The Rehabilitation of Offenders Act 1974 provided that, after specified rehabilitation periods, ex-offenders do not have to declare spent convictions when they apply for jobs. The Act does not apply to people applying for jobs in sensitive areas of work such as criminal justice agencies, financial institutions and work with young people or vulnerable adults.

Initially, the Act applied only to offenders serving sentences of up to two and a half years. However, following my introduction of a series of Private Members’ Bills to reform the Act, the coalition Government agreed to extend the Act to include offenders who have served sentences of four years or less. Even now, however, many genuinely reformed ex-offenders can never benefit from the Act. More than 7,000 people a year are given sentences of over four years. At present they can never be rehabilitated for the purposes of the Act, however much they do to change their ways and over however long a period. Our provisions are still notably less generous than the rules which apply in many European nations—a point well made by my noble friend Lord McNally. Most European countries typically apply rehabilitation periods to sentences that are longer than four years, and their rehabilitation periods are often significantly shorter than ours.

Since the Act was implemented, sentence lengths in this country have significantly increased. Many offenders who would have received sentences of four years or less in 1974 are receiving sentences of five, six or seven years today. This means that many offenders who would previously have been helped by the Act now find that their offences will never become spent during the whole of their lifetime.

The buffer periods which are proposed in the noble Lord’s Bill would begin after the sentence was completed—including any post-release supervision. The offender would then have to remain crime-free for a buffer period of four years for custodial sentences of four years or more. This would mean that those benefiting from the Bill would have to avoid crime for at least eight years, and in some cases for a much longer period, before the provisions applied to them.

The new provisions would not apply to jobs in sensitive occupations, as I mentioned earlier. However, the provisions of the Bill would further reduce the scope for unfair discrimination against ex-offenders in the job market. Regrettably, such discrimination is still widespread. Surveys of ex-offenders in Nacro projects—I declare my interest as president of that organisation—have shown that 60% have been explicitly refused a job because of their criminal record.

Of course, it is sometimes reasonable to refuse an ex-offender a job because of his record. For example, obviously we must bar offenders with a history of offences against children from working with children. We should bar offenders with a history of offences against elderly people from work caring for elderly people. The Bill would not apply to cases such as these, which are covered by the exceptions to the Act. However, in many cases employers turn down applicants because of offences that have no relevance to the jobs for which they are applying. Unfortunately, the scope for discrimination against ex-offenders is wide, because decisions to employ or refuse people jobs are not made at the top of companies; they are made by a large number of individual managers and personnel staff who usually have had no specific training in how to deal with applications from people with criminal records.

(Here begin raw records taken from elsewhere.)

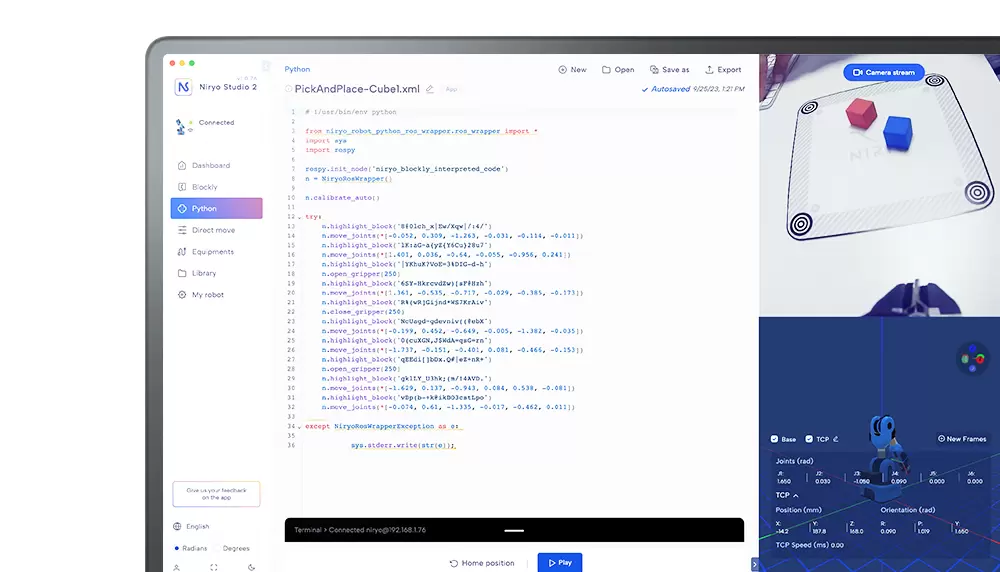Toggle dark mode moon icon
The height and width of the screenshot is (572, 1000).
click(x=250, y=567)
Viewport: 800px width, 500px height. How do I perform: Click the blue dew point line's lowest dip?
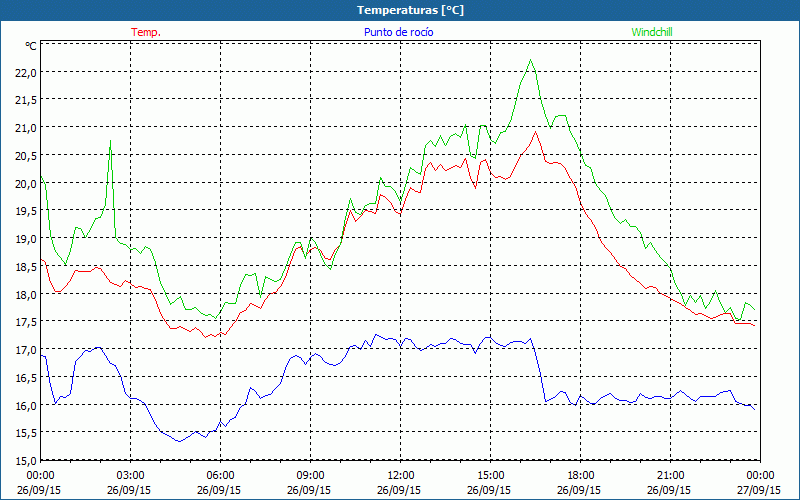(x=178, y=441)
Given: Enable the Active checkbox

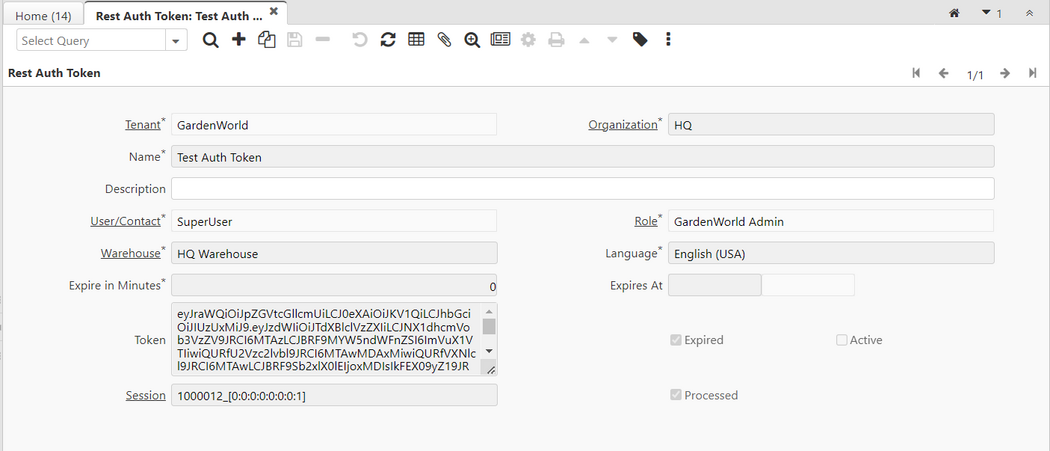Looking at the screenshot, I should [842, 340].
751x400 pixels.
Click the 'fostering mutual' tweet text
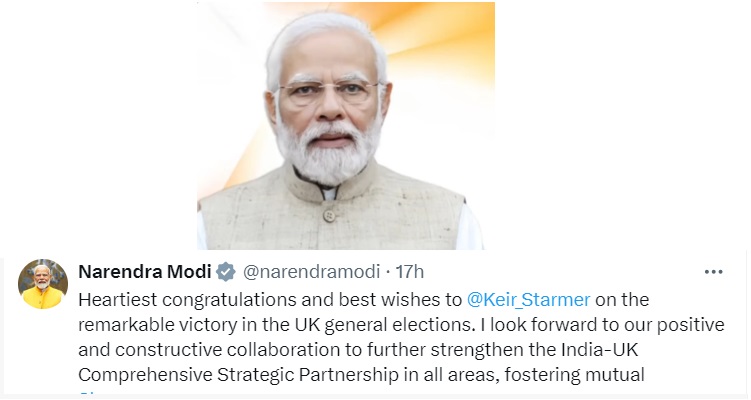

Unfair discrimination against ex-offenders is wrong in principle, because it imposes an additional illegitimate penalty of refusal of employment on people who have already served the judicially ordered punishment for their crime. It also reduces public safety, because an ex-offender’s risk of reoffending is reduced by between a third and a half if he or she gets and keeps a job. The whole community benefits when offending is reduced—and reformed offenders are also helped to avoid returning to wasting their lives in criminal activities.

I conclude by saying that the Bill would enable more people with criminal records to start again with a clean slate after a substantial number of years free of criminal activity. This is a worthy aim, and I am delighted to commend it and to support the Bill.